Short exercise -
Reproduce every one of the entries below, swapping "Instruction" for "Directive" wherever it occurs and leaving everything else unchanged.
--
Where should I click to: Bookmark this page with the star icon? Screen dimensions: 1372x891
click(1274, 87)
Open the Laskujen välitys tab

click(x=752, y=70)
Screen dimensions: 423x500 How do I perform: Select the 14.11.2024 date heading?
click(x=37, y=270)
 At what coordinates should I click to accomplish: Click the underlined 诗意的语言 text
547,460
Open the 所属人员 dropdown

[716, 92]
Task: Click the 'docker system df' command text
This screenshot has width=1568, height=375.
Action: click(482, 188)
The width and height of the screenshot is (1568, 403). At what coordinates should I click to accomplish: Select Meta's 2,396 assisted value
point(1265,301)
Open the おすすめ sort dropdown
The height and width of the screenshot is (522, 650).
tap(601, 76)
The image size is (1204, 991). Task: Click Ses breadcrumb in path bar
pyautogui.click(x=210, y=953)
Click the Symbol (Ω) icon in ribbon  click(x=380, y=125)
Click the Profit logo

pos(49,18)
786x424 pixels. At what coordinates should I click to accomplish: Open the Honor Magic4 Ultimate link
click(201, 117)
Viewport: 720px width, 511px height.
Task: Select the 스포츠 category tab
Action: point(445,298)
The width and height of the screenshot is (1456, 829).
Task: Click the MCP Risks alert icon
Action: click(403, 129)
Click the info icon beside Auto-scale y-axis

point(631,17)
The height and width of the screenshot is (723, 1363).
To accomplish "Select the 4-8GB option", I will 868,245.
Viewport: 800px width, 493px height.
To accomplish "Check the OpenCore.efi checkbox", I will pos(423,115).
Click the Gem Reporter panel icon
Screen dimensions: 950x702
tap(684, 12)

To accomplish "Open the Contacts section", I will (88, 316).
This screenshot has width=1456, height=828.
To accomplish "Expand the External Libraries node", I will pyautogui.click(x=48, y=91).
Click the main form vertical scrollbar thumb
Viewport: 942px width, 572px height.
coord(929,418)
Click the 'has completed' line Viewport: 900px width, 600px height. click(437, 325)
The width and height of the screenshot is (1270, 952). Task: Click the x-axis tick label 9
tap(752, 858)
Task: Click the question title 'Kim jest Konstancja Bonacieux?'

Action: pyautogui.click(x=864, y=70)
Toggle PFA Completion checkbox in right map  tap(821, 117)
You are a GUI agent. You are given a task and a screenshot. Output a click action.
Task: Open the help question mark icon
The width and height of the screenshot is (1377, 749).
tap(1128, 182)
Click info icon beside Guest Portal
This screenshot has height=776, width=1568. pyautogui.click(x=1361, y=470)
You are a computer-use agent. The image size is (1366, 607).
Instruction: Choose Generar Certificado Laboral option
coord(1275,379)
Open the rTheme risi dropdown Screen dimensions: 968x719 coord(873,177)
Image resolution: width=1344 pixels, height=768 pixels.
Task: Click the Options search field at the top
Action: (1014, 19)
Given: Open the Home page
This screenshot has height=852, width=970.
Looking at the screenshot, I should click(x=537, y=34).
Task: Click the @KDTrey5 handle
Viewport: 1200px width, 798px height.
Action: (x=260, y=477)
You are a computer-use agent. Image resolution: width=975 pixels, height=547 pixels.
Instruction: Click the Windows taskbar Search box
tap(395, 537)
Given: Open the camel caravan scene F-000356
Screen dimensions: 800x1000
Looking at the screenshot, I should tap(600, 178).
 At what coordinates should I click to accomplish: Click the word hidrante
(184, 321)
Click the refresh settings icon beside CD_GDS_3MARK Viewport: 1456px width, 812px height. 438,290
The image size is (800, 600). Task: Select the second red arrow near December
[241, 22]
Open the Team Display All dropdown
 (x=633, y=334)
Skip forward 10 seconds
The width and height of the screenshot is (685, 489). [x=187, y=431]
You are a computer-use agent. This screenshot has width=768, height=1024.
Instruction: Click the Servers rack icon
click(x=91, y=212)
--
Reply to the exercise -
Where should I click to: Bookmark this page with the star icon? Screen dimensions: 1372x891
click(1274, 87)
Open the Laskujen välitys tab

click(x=752, y=70)
Screen dimensions: 423x500 How do I perform: Select the 14.11.2024 date heading?
click(x=37, y=270)
 At what coordinates should I click to accomplish: Click the underlined 诗意的语言 text
547,460
Open the 所属人员 dropdown

[716, 92]
Task: Click the 'docker system df' command text
This screenshot has width=1568, height=375.
Action: click(482, 188)
The width and height of the screenshot is (1568, 403). At what coordinates should I click to accomplish: Select Meta's 2,396 assisted value
point(1265,301)
Open the おすすめ sort dropdown
The height and width of the screenshot is (522, 650).
tap(601, 76)
The image size is (1204, 991). Task: Click Ses breadcrumb in path bar
pyautogui.click(x=210, y=953)
Click the Symbol (Ω) icon in ribbon  click(x=380, y=125)
Click the Profit logo

pos(49,18)
786x424 pixels. At what coordinates should I click to accomplish: Open the Honor Magic4 Ultimate link
click(201, 117)
Viewport: 720px width, 511px height.
Task: Select the 스포츠 category tab
Action: point(445,298)
The width and height of the screenshot is (1456, 829).
Task: Click the MCP Risks alert icon
Action: click(403, 129)
Click the info icon beside Auto-scale y-axis

point(631,17)
The height and width of the screenshot is (723, 1363).
To accomplish "Select the 4-8GB option", I will 868,245.
Viewport: 800px width, 493px height.
To accomplish "Check the OpenCore.efi checkbox", I will pos(423,115).
Click the Gem Reporter panel icon
Screen dimensions: 950x702
tap(684, 12)

To accomplish "Open the Contacts section", I will (88, 316).
This screenshot has width=1456, height=828.
To accomplish "Expand the External Libraries node", I will pyautogui.click(x=48, y=91).
Click the main form vertical scrollbar thumb
Viewport: 942px width, 572px height.
coord(929,418)
Click the 'has completed' line Viewport: 900px width, 600px height. click(437, 325)
The width and height of the screenshot is (1270, 952). Task: Click the x-axis tick label 9
tap(752, 858)
Task: Click the question title 'Kim jest Konstancja Bonacieux?'

Action: pyautogui.click(x=864, y=70)
Toggle PFA Completion checkbox in right map  tap(821, 117)
You are a GUI agent. You are given a task and a screenshot. Output a click action.
Task: Open the help question mark icon
The width and height of the screenshot is (1377, 749).
tap(1128, 182)
Click info icon beside Guest Portal
This screenshot has height=776, width=1568. pyautogui.click(x=1361, y=470)
You are a computer-use agent. The image size is (1366, 607).
Directive: Choose Generar Certificado Laboral option
coord(1275,379)
Open the rTheme risi dropdown Screen dimensions: 968x719 coord(873,177)
Image resolution: width=1344 pixels, height=768 pixels.
Task: Click the Options search field at the top
Action: (1014, 19)
Given: Open the Home page
This screenshot has height=852, width=970.
Looking at the screenshot, I should click(x=537, y=34).
Task: Click the @KDTrey5 handle
Viewport: 1200px width, 798px height.
Action: (x=260, y=477)
You are a computer-use agent. Image resolution: width=975 pixels, height=547 pixels.
Directive: Click the Windows taskbar Search box
tap(395, 537)
Given: Open the camel caravan scene F-000356
Screen dimensions: 800x1000
Looking at the screenshot, I should tap(600, 178).
 At what coordinates should I click to accomplish: Click the word hidrante
(184, 321)
Click the refresh settings icon beside CD_GDS_3MARK Viewport: 1456px width, 812px height. 438,290
The image size is (800, 600). Task: Select the second red arrow near December
[241, 22]
Open the Team Display All dropdown
 (x=633, y=334)
Skip forward 10 seconds
The width and height of the screenshot is (685, 489). [x=187, y=431]
You are a computer-use agent. This screenshot has width=768, height=1024.
Directive: Click the Servers rack icon
click(x=91, y=212)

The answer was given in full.